Transfer matrix and its applications
Generally speaking, transfer matrix technique gives much better results than Monte Carlo method for two dimensional classical and 1+1 dimensional quantum systems, but it can hardly deal with large systems due to limitation of computational resources. We've employed transfer matrix to observe phase transitions of Potts model in two dimensions.
Diagrammatic Monte Carlo method
Diagrammatic Monte Carlo method is a recently developed method for simulation of quantum systems. In this method, the Feynman diagrams are weighted elaborately, which may make it a candidate for alleviating the sign problem considering some Fermi systems. Employing the diagrammatic methods, we are currently working hard towards the Fermi-Hubbard model, worm-type simulation of J-Q model, multi-component Bose systems etc.

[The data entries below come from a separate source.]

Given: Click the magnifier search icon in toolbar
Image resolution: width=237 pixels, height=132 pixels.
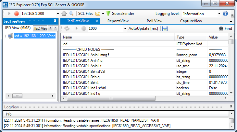Looking at the screenshot, I should [71, 14].
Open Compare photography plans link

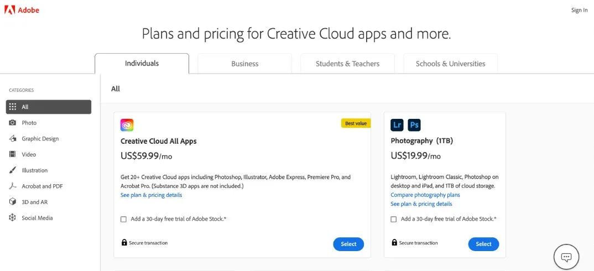425,195
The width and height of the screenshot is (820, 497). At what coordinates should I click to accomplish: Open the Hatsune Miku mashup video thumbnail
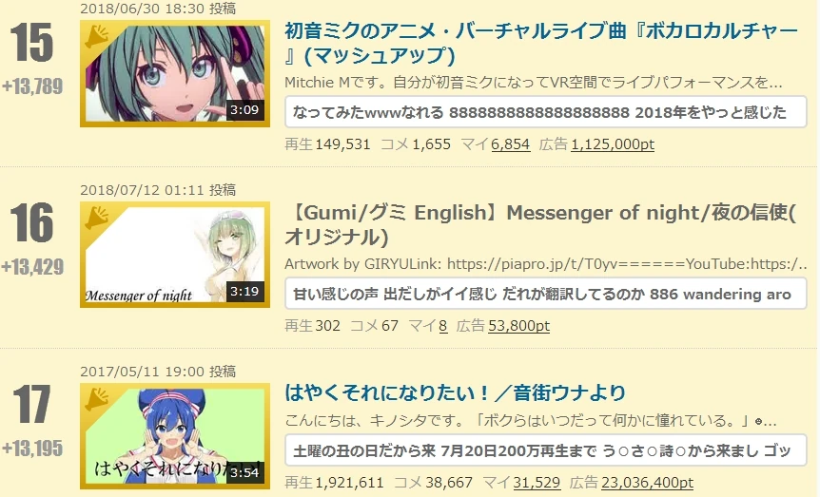click(x=175, y=74)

Critical finite-size scaling in canonical ensembles
In experiments, many systems undergoing phase transitions are subject to external constraints such as the conservation of particle numbers in a mixture. Such systems are described in terms of canonical ensemble, and thus typically display a behavior different from that of unconstrained models, which are described by the grand canonical ensemble. The underline mechanism of such systems can be attributed to the so called Fisher renormalization. We've developed efficient cluster algorithms and studied the constrained systems such as the Blume-Capel model, Baxter's hard-square model, and the integer Potts model with vacancies. We have also studied the finite-size behavior of several systems near critical or tricritical point.
Conformal invariance in two or higher dimensions
Conformal invariance relates closely to the geometrical aspects of phase transitions and critical phenomena. In two-dimensional classical systems and quantum systems in 1+1 dimensions, conformal invariance is very powerful and has lead to a large number of exact results. We've developed efficient algorithms and systematically study conformal invariance in two or higher dimensions.
Geometric properties of critical systems
Geometric description of fluctuations at and near criticality has a long history, which dates back to the formulation of phase transitions in terms of the droplet model. Phase transitions and critical phenomena in many statistical models can be observed from geometric aspect. For instance, Potts model can be mapped onto the random-cluster model, and the susceptibility of the former is related to the cluster-size distribution of the latter. The Mott-to-superfluid transition in the Bose-Hubbard model can be characterized by the winding number of the world lines of the particles. We've conducted extensive research in the geometric properties of critical systems, many fractal dimensions has been calculated theoretically or numerically. Models we usually studies include percolation, Potts, random cluster, O(n)loop model etc.
Surface phase transitions
We've investigated critical surface phenomena of many systems. Especially, we've observed the pseudo-one-dimensional phase transition, and found that even in two-dimensional systems with short-range interactions, rich critical surface phenomena occur due to the fact that the edge spins are correlated through the critical bulk.
Quantum simulations
With the developments in the field of atomic and molecular physics, researchers are able to engineer lots of quantum systems. Real-time control over features such as lattice structure, density, level of impurities and disorder, and interactions are within our abilities. In cooperation with coworkers in the Quantum Physics and Quantum Information Division, HFNL, we are conducting theoretical and computational exploration on quantum information processing and simulation of many-body quantum systems with cold atom and optical lattice.
General
Besides the topics introduced above, we've also been working on others problems in statistical physics and related fields, for instance, defining new models and studying their properties.